Le mâle a les ailes supérieures grises, traversées par des raies sinueuses très obscures, et les inférieures brunes avec le bord plus foncé. La femelle, du double plus grande, a les ailes d’un blanc jaunâtre, ornées de traits noirs en zigzag, ce qui fait donner à ce papillon le nom vulgaire de zigzag. Elle a au bout du ventre une grosse touffe de poils roux, qui se détachent au moment de la ponte et couvrent les œufs d’une espèce de matelas soyeux que l’on prendrait, à sa couleur, pour un morceau d’amadou. Sous ce moelleux abri, les œufs, pondus en une masse oblongue sur l’écorce des arbres, passent l’hiver pour éclore en mai. Parvenue à tout son développement, la chenille a de 6 à 7 centimètres de longueur. Pour un mangeur de cette taille, il faut, vous comprenez, abondante pâture. Elle est d’un brun noir, avec un réseau de très fines lignes pâles. Chaque anneau du corps porte en travers une rangée de tubercules bleus sur les cinq premiers anneaux, couleur de rouille sur les suivants, et couronnés tous par un faisceau de longs poils roux. Ces poils pénètrent facilement dans les doigts. Il faut donc toucher la chenille avec précaution, et se garder surtout de porter ensuite la main aux lèvres, aux narines, aux yeux, au cou, enfin partout où la peau est très délicate.

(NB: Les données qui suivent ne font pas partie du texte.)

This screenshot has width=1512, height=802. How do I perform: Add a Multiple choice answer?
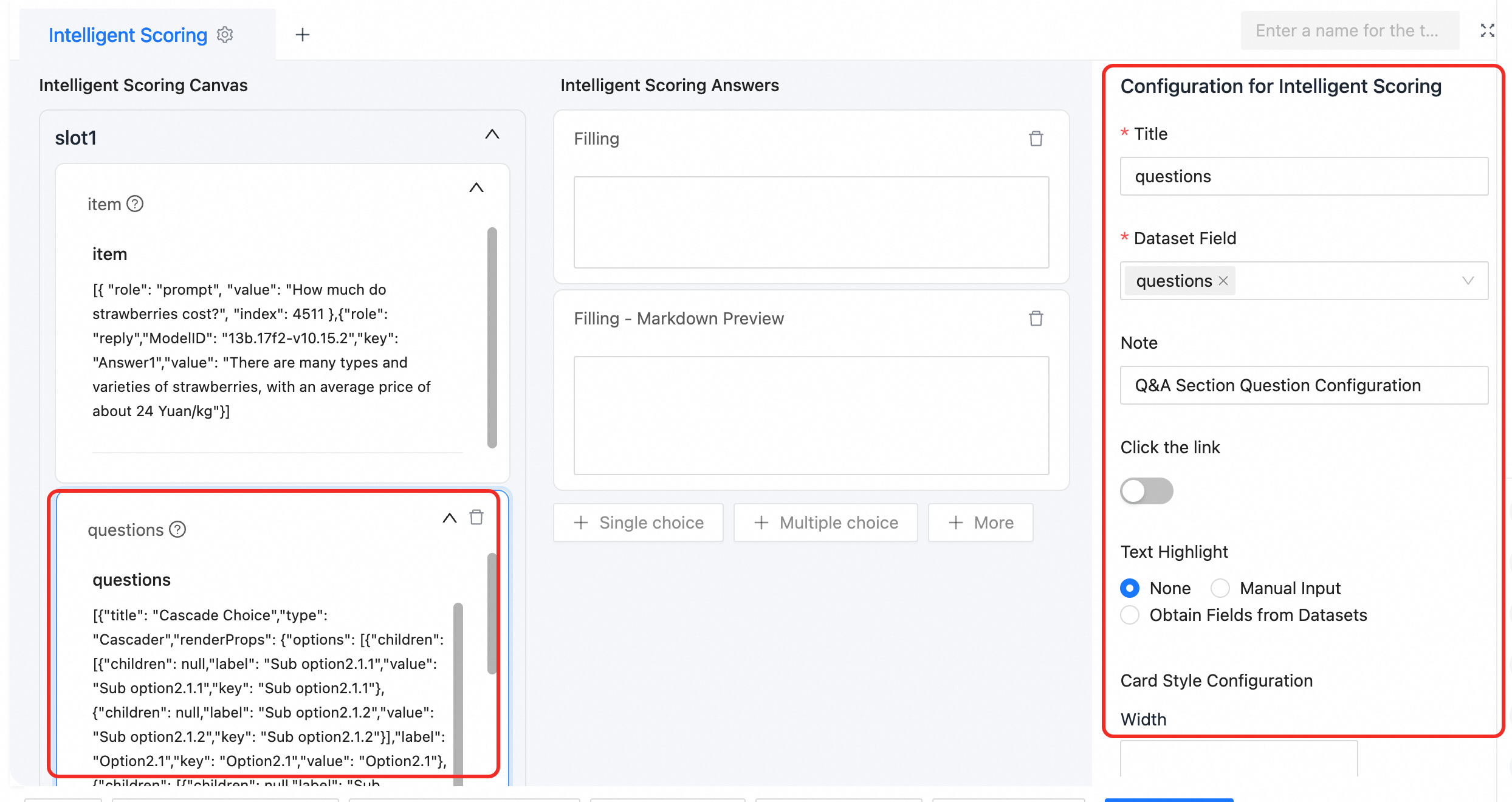coord(826,523)
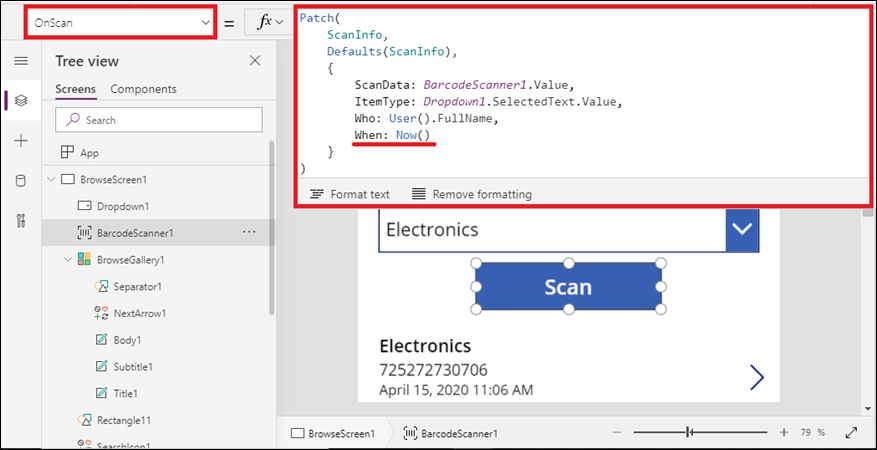Click the Remove formatting button
The height and width of the screenshot is (450, 877).
click(x=471, y=194)
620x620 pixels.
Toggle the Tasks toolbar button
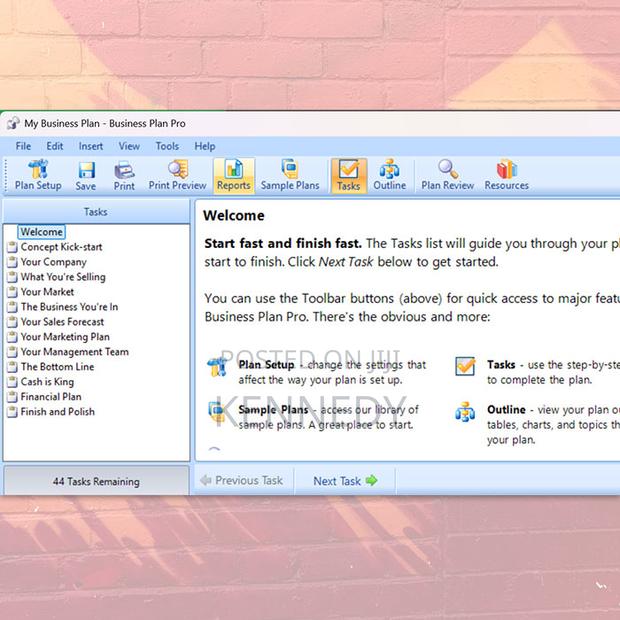point(348,174)
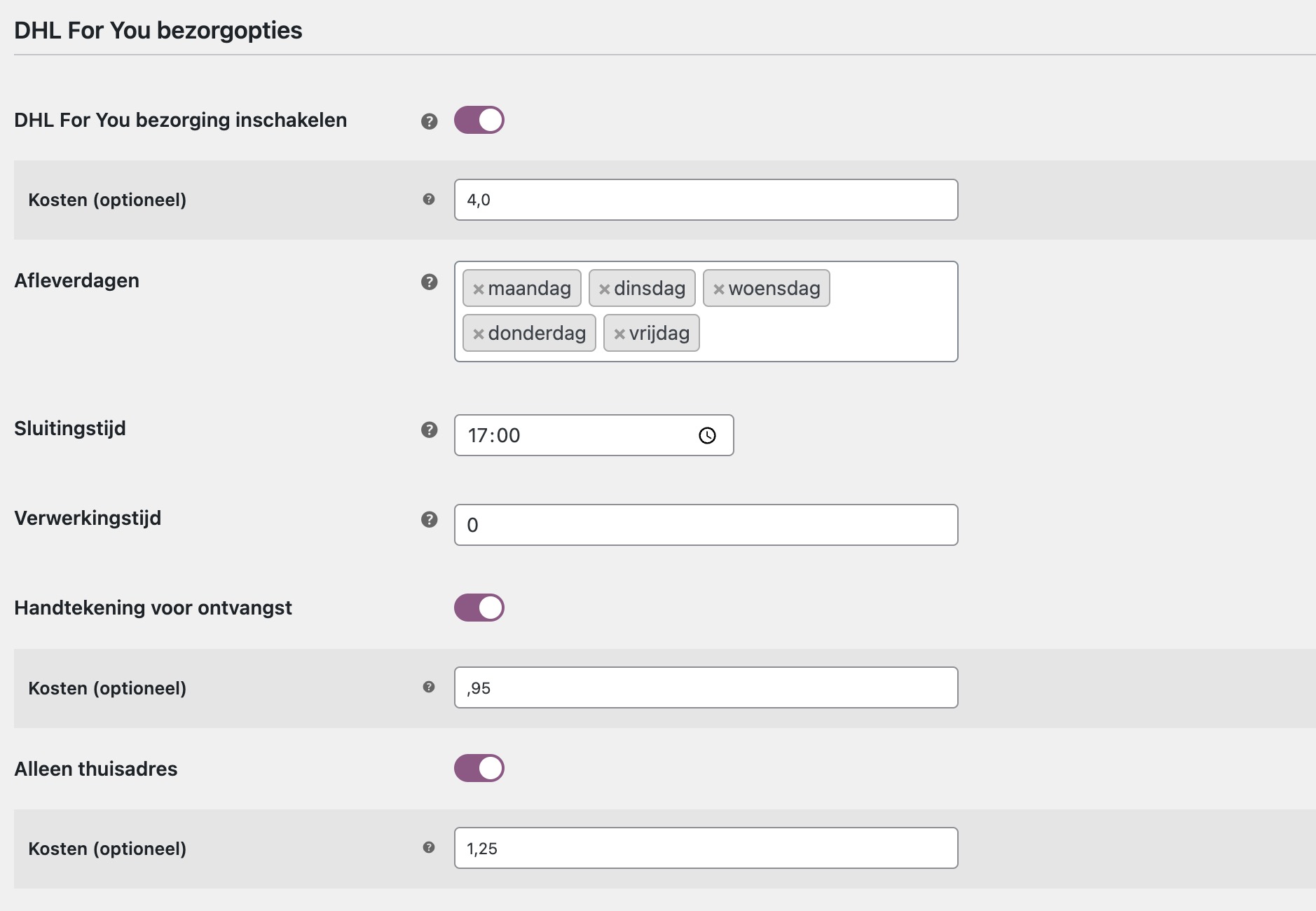The width and height of the screenshot is (1316, 911).
Task: Click help icon beside DHL For You bezorging inschakelen
Action: pyautogui.click(x=427, y=121)
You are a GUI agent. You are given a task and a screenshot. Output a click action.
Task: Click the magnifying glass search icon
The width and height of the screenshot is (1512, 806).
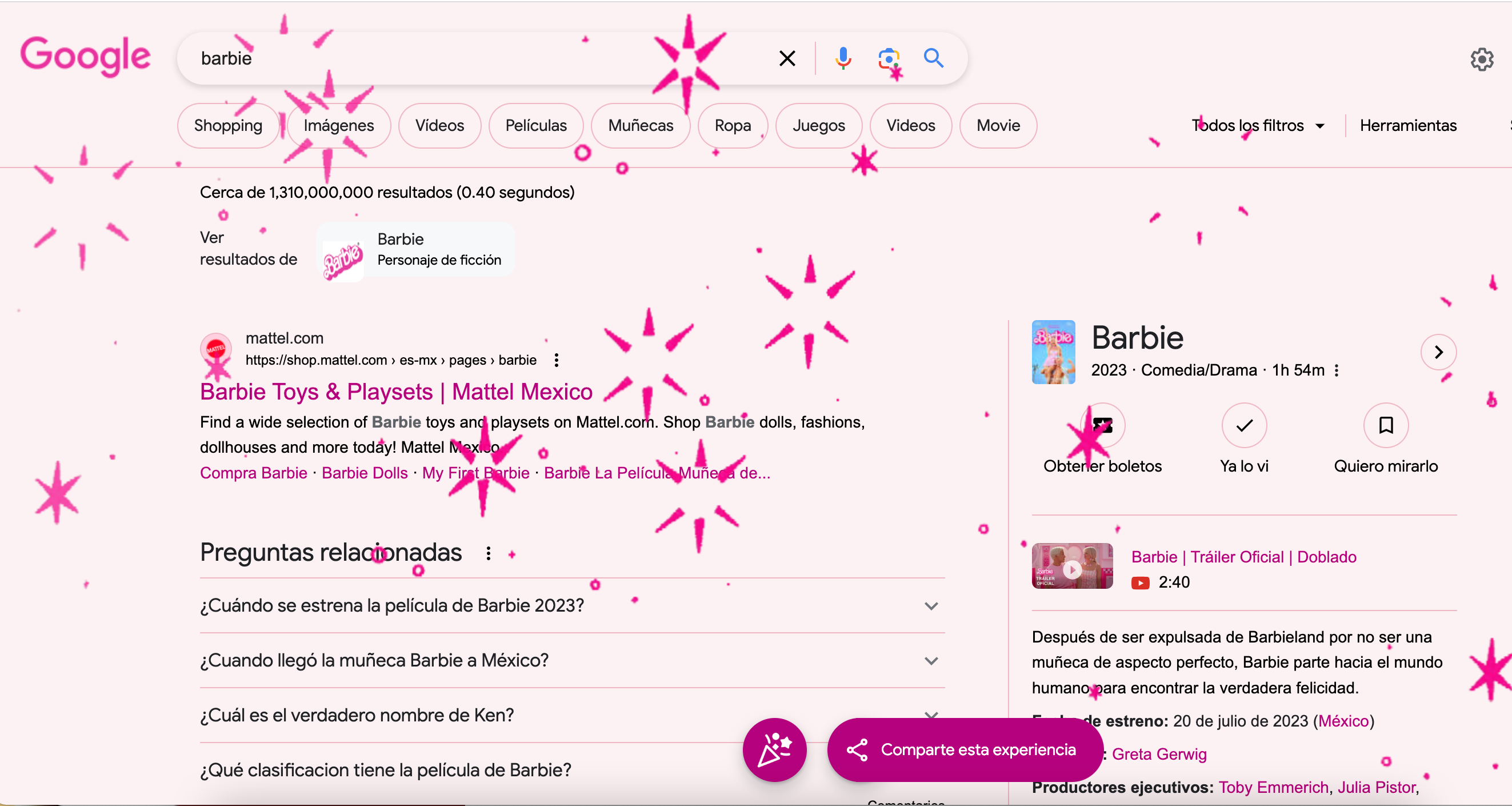933,58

Tout est bon pour la chenille de bombyx disparate ; arbres fruitiers, arbres forestiers sont indifféremment broutés. Comme la chenille est grande, quelques douzaines suffisent pour dépouiller un arbre de sa verdure. Aussi connaît-on des exemples d’années calamiteuses où, la terrible engeance se trouvant en nombre, des cantons entiers ont été ravagés comme par le feu.

La métamorphose a lieu en été. La chenille se réfugie alors dans quelque crevasse de l’écorce des arbres, entre les pierres des murailles, sous les corniches des murs, et se file un misérable cocon de soie grise, si mince, si troué, que la chrysalide y est à peine renfermée. C’est plutôt un réseau qu’un cocon. Parfois même la matière à soie fait tellement défaut que la chrysalide est simplement suspendue par la queue sous quelque abri. L’insecte parfait éclôt en fin juillet. Immédiatement après, la ponte a lieu.

Pour détruire ce bombyx, on fait la chasse aux œufs et aux chenilles. L’automne et l’hiver, on recherche les œufs, faciles à reconnaître à leur matelas de poils roux, et placés d’habitude à la portée des yeux, à une faible hauteur sur le tronc des arbres. Aussitôt recueillis, on les passe par le feu. La chasse aux chenilles se fait pendant l’été. Au moment de la plus forte chaleur du jour, les chenilles se réfugient sous les grosses branches et s’y rassemblent en rangées parallèles ; d’autres fois, elles se retirent dans quelque pli de l’écorce. Avec un tampon emmanché au bout d’une perche, on les écrase sur place.

Terminons par le joli papillon que voici. On le nomme bombyx tête-bleue, à cause de la couleur bleuâtre de sa tête. Les ailes supérieures sont brunes avec deux taches pâles en forme de haricot accolées l’une à l’autre ; les ailes inférieures sont d’un gris cendré avec un trait noir au bord. La tête et le devant du corselet sont d’un bleu cendré. Sa chenille vit sur le pêcher, l’abricotier, l’amandier, le cerisier, et surtout sur les haies d’aubépine. Elle est d’un blanc cendré avec trois bandes longitudinales jaunes et de petits tubercules noirs, surmontés chacun d’un poil raide et court. Vers la fin de juin, elle se construit sur les branches des arbres un solide cocon de soie blanche. Quelques papillons éclosent en automne, d’autres attendent le printemps et passent la mauvaise saison à l’état de chrysalide. Le bombyx tête-bleue ne vole que la nuit, aussi est-il rare de voir l’insecte parfait, bien que la chenille soit commune. Pour en débarrasser les jardins, il n’y a guère d’autre moyen que de secouer les arbres infestés. Les chenilles, très paresseuses, se laissent tomber facilement. On les écrase à mesure sous le pied.